Regex Generator (BYO Key)

Describe what you want to match — get the regex

Describe your matching requirement in plain English, add optional test strings, pick a regex flavour, and the tool prompts your own OpenAI or Anthropic key to return a pattern with a part-by-part explanation and test validation. Client-side; your key stays in your browser. It runs free in your browser on Gera Tools, with nothing uploaded.

Last updated Source: Gera Tools

Why does flavour matter?

Regex syntax differs between engines — lookbehind support, named groups, and Unicode handling all vary. Go's RE2 engine in particular forbids backreferences and lookaround. Selecting the right flavour stops the model from giving you a pattern your engine cannot compile.

Regular expressions are powerful and unforgiving — one stray quantifier and the whole pattern misbehaves. Instead of fighting the syntax, describe what you want to match in plain English and let your own OpenAI or Anthropic key build the pattern, explain it, and check it against your test strings, all in your browser.

How it works

Pick a provider and model, paste your API key, and choose the regex flavour your engine uses. Describe the match requirement in plain language, then optionally paste test strings one per line. The tool builds a prompt that asks for the simplest correct pattern, a part-by-part breakdown of what each piece does, and an explicit match-or-not verdict for every test string you supplied. It sends one direct request to the provider and returns the full result to copy.

For Anthropic, the request includes the official direct-browser-access header so it works straight from the page.

Why flavour matters — and the differences you need to know

The same pattern can behave differently or fail to compile entirely depending on which engine runs it. The key distinctions:

JavaScript: Uses the RegExp object. Named capture groups supported ((?<name>...)). Lookbehind added in ES2018 (not available in all older environments). No possessive quantifiers. The g flag changes how exec iterates, which trips up many developers.

Python (re module): Supports lookahead and lookbehind. Named groups with (?P<name>...) syntax (different from other engines). re.compile() + re.fullmatch() is the idiomatic pattern for whole-string matching.

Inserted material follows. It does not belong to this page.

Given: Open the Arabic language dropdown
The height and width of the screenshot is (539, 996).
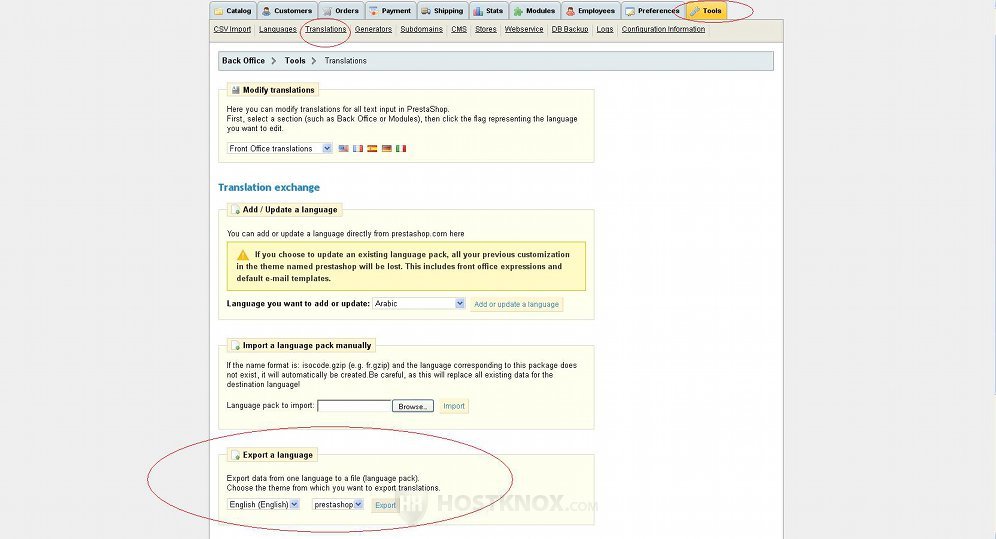Looking at the screenshot, I should 419,303.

PCRE (PHP, Nginx, many tools): Full-featured — possessive quantifiers, atomic groups, conditional patterns. The most permissive common engine. Patterns written for PCRE may not compile elsewhere.

Java: Similar to PCRE but with Java string escaping quirks (every \ must be \\ in a string literal). Lookbehind must have fixed or bounded width.

Go (RE2): The most restrictive. No backreferences, no lookahead, no lookbehind. Designed for linear-time guarantees, which eliminates catastrophic backtracking at the cost of expressiveness. Many patterns from other engines need rethinking for RE2.

.NET: Supports balancing groups and other advanced features not found elsewhere. If you’re matching nested structures, .NET is the only standard engine that can do it natively.

Selecting the correct flavour before generating is important — the model will produce a valid pattern for the engine you chose, not a generic one that may fail to compile.

Writing a good description

Be precise about boundaries and optional parts. “A UK postcode with an optional space, case-insensitive” gives the model everything it needs; “match postcodes” leaves too much open. Mention anchoring if it matters — whether the pattern should match the whole string or just find occurrences inside it. Listing a couple of strings that should not match is often more useful than the ones that should, because it pins down the edges of the pattern.

Notes and limits

The model defaults to readable, well-anchored patterns and is told to avoid constructs that cause catastrophic backtracking, but no generator is infallible. Always run the pattern through a dedicated regex tester with your real inputs, and watch out for engine differences — a pattern that works in JavaScript may need adjusting for Go’s RE2 or for grep. Treat the explanation as a learning aid: if you understand each part, you will catch the mistakes the model misses.